Wide ribbons of soft, white chow fun noodles were fine but needed more sauce and zing. A few other items were likewise lacking in punch, including a crisply fried but blandly cabbaged spring roll, and pan-fried vegetable dumplings that passed muster — though you can find better elsewhere. Sesame balls of tender white glutinous rice flour and sweetened red bean paste were the best starter sampled, although they'd make a better dessert.
Shing Wang opened less than a month ago. Certain menu items haven't yet been launched, including radish soup, bean curd skin, and all seafood selections except shrimp. One can only hope the upcoming shellfish simulations come closer to the mark; the shrimp's texture was regrettably rubbery — to the point that only decorum stopped me from bouncing one against the wall and catching it on the rebound. I wonder if the kids in Taiwan have thought of this.
There is no shortage of dessert options, the most obvious being "slush ice" (kakigori), a snow cone that comes with choice of 13 syrup flavors (all homemade), including mung bean, litchi, banana, honeydew, and taro. "Taiwanese shaved ice" is a bit more complex. Patrons select four of 34 toppings that encompass fresh fruits (cantaloupe, kiwi), puddings (chocolate, almond), beans (red, mung), jellies (mango, lemon grass), peanuts, corn, condensed milk, six types of dried plums, longan sweet rice, barley, and so forth. Shaved ice can become a meal in itself — albeit a strange one.

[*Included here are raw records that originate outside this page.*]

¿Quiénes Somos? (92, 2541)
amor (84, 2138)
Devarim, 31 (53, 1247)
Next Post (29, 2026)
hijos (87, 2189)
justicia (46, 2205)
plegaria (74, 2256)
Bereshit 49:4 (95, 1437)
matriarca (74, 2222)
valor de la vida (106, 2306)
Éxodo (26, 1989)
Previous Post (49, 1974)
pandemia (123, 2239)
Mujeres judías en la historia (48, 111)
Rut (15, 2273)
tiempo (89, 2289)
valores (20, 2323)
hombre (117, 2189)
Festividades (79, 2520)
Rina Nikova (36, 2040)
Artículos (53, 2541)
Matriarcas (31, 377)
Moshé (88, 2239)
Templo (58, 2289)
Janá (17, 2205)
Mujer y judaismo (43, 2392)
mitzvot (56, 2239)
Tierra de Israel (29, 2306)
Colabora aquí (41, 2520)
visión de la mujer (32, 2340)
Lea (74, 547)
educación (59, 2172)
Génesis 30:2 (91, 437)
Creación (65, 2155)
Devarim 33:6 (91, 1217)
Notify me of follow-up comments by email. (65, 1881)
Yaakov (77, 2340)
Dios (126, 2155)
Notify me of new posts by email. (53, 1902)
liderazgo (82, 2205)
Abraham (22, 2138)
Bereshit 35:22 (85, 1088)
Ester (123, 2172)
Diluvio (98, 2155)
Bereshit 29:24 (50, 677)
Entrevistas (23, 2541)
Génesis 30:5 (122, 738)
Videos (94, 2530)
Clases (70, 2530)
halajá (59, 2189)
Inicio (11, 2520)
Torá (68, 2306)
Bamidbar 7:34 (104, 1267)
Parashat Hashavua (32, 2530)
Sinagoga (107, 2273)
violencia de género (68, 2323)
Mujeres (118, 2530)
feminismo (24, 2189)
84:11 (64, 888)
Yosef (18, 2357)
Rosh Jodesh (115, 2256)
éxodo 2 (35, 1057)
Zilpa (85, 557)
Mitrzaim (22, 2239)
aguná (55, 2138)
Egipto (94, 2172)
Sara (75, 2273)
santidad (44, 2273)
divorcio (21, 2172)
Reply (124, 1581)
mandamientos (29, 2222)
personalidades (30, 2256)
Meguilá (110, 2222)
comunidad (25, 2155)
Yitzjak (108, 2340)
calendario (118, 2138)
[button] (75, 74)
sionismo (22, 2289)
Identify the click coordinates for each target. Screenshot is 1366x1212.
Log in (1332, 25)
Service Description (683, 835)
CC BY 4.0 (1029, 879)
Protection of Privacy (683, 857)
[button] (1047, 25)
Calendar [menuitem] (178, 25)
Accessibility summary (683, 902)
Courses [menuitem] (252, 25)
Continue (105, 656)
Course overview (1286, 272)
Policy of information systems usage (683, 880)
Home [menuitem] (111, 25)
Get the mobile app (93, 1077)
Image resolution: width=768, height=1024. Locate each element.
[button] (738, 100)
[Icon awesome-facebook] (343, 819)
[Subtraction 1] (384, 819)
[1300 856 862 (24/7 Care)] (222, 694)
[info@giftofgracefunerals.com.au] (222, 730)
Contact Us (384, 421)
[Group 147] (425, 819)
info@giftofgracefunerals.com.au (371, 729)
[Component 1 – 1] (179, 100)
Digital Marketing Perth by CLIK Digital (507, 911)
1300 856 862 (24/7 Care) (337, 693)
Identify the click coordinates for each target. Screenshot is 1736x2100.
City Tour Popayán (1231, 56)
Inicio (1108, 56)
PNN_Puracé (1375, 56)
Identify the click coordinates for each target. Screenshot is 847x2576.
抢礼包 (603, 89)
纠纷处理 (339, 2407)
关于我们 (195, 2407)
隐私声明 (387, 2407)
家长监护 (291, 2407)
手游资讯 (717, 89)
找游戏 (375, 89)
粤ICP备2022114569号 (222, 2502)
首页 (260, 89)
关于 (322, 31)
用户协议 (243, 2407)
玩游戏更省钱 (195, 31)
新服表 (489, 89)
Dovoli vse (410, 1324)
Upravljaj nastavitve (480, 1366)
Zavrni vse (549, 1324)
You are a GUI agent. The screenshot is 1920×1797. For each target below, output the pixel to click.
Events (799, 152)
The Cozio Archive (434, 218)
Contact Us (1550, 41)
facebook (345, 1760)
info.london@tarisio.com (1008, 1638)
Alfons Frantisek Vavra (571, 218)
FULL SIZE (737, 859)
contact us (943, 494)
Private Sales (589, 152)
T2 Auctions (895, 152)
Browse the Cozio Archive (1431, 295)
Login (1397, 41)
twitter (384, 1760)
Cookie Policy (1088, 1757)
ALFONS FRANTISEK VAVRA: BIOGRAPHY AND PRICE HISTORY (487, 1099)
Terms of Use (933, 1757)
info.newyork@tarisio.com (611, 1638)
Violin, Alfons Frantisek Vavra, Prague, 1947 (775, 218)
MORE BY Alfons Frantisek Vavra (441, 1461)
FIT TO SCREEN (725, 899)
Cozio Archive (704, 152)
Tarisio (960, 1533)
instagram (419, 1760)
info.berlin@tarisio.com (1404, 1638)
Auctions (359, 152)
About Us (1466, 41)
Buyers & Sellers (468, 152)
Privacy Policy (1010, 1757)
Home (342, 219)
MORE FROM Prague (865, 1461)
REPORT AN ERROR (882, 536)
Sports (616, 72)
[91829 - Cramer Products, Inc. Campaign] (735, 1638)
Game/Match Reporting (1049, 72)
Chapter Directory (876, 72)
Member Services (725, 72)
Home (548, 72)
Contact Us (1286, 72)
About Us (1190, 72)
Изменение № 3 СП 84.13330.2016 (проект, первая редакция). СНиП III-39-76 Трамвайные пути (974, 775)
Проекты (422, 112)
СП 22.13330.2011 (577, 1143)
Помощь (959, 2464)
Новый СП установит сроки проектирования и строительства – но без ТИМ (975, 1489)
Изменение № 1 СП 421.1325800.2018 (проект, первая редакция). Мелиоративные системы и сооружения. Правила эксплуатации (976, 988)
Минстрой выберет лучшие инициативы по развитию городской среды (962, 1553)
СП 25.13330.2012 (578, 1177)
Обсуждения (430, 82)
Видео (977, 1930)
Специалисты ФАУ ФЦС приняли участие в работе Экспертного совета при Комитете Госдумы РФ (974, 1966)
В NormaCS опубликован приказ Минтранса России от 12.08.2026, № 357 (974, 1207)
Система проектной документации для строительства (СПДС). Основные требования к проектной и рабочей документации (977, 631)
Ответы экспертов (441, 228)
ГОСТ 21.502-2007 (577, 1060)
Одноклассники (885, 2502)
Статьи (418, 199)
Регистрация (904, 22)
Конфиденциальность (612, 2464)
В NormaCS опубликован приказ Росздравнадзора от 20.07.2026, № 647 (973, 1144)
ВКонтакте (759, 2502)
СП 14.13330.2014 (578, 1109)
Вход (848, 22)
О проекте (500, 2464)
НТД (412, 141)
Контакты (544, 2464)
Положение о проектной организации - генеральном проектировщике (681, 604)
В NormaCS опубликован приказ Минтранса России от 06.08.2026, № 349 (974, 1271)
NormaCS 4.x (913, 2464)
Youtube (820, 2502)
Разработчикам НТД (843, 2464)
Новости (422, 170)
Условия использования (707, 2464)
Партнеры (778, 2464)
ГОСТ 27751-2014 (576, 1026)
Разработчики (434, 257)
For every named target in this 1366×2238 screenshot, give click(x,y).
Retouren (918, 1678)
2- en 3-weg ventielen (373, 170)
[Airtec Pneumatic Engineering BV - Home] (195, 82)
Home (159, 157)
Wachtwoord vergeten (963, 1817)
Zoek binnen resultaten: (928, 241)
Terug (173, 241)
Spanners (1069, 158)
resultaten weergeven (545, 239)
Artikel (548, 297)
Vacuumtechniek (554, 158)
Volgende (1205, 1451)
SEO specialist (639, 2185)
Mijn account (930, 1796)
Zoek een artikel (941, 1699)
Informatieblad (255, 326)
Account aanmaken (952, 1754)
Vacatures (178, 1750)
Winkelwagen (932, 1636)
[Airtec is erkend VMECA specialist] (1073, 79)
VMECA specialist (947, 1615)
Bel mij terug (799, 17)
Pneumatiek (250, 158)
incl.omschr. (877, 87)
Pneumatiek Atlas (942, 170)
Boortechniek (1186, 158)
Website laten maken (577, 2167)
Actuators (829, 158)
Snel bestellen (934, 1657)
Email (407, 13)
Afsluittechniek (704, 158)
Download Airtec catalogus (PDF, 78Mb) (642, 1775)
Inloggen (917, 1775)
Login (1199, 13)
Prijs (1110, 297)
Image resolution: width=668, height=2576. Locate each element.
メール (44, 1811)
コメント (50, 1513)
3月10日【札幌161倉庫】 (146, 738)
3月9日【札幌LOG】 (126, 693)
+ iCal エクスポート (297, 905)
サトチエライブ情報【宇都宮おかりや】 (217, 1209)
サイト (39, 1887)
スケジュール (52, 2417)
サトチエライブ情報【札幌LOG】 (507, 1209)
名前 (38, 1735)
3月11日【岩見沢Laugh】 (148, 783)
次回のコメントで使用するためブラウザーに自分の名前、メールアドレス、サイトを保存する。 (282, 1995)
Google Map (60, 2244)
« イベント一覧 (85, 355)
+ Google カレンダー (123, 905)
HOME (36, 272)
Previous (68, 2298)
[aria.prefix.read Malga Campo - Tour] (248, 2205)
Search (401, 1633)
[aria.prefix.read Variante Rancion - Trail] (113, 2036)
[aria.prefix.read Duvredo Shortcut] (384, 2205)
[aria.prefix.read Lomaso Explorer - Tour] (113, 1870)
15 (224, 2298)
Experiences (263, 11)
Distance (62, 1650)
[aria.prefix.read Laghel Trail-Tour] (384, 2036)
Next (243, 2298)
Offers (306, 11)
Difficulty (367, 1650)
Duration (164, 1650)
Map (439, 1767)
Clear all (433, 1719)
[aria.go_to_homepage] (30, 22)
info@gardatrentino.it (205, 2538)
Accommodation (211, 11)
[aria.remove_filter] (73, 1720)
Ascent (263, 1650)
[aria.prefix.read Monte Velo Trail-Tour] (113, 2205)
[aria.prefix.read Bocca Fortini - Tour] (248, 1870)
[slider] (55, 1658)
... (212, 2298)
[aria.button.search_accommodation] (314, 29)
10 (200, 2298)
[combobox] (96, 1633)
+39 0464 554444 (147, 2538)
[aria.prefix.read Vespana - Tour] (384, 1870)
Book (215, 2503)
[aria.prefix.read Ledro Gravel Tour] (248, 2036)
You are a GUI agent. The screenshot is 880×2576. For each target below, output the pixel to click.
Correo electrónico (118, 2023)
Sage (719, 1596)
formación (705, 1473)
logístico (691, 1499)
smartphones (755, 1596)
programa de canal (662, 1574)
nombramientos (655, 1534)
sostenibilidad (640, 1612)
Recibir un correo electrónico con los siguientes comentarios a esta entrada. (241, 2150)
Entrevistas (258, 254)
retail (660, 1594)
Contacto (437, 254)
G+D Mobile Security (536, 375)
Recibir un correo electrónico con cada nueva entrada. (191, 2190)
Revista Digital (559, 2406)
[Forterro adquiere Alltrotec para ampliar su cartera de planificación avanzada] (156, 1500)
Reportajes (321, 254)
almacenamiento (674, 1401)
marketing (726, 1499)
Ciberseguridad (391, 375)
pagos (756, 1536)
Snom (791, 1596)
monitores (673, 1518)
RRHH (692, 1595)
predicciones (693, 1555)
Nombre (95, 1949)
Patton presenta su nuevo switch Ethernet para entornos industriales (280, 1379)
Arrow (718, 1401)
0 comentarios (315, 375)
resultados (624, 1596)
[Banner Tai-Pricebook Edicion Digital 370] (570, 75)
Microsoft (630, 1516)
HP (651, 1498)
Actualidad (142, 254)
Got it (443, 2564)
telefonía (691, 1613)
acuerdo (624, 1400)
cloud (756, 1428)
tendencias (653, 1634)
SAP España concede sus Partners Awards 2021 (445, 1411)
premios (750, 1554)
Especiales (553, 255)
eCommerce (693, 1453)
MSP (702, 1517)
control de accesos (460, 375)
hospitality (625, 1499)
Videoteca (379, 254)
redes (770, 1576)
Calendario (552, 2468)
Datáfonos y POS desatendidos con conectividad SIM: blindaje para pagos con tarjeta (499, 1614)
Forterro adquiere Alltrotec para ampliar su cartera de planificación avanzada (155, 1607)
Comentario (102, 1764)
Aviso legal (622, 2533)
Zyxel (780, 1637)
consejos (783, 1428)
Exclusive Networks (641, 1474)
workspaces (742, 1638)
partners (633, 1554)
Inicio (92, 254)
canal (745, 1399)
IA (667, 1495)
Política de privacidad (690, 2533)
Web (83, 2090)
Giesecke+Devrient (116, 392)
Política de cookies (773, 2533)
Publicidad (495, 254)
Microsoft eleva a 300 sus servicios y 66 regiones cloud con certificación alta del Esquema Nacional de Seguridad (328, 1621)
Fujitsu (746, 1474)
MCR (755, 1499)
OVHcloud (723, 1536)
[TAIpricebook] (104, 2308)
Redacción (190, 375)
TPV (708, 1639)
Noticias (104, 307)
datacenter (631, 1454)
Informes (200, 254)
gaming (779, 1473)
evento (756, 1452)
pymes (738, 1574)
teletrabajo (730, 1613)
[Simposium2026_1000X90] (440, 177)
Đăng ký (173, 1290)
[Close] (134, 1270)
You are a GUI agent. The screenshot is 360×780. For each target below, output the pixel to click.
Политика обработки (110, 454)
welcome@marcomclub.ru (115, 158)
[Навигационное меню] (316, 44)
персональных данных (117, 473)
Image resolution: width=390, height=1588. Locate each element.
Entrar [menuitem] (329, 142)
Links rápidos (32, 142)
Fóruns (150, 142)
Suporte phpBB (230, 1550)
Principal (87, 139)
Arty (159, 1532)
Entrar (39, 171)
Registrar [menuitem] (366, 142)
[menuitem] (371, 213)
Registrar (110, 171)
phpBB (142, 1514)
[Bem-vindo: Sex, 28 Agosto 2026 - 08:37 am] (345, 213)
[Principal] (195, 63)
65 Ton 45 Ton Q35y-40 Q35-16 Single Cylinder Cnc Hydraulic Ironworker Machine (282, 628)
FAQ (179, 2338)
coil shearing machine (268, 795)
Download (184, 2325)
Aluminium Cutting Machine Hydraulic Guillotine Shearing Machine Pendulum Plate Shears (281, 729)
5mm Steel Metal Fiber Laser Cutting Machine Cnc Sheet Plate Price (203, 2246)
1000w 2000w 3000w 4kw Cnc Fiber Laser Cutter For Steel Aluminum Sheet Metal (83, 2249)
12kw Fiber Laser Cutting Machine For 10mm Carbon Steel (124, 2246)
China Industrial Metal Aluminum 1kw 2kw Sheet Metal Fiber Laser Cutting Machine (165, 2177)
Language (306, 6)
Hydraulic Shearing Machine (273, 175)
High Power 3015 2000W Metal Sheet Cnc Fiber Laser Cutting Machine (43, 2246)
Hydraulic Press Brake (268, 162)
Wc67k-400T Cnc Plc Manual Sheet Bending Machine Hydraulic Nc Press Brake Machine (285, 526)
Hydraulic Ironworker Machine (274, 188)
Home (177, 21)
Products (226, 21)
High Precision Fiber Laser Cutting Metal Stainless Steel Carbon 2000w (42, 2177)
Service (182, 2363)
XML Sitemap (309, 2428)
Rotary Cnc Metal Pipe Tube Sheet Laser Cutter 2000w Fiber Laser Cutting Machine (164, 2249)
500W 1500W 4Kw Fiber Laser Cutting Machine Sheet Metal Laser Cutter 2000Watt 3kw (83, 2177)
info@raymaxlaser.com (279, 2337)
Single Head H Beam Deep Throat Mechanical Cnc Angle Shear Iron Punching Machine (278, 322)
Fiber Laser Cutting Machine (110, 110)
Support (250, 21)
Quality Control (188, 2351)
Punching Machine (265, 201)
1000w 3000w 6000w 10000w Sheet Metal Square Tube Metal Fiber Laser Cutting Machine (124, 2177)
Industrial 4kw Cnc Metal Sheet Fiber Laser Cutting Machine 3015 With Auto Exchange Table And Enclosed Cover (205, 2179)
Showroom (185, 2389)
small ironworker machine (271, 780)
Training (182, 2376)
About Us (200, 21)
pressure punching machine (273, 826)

Could these soy substitutes con a carnivore? Never. But vegetarians and vegans will deem it close enough, and most folks should appreciate it for what it is: fresh, flavorful, healthful Chinese food at an excellent price. And those who find faux protein not to be their cup of tea might very well discover that bubble tea is. Shing Wang brings yesterday's American-Chinese cuisine into the realm of relevant 21st-century dining. The torch has been passed.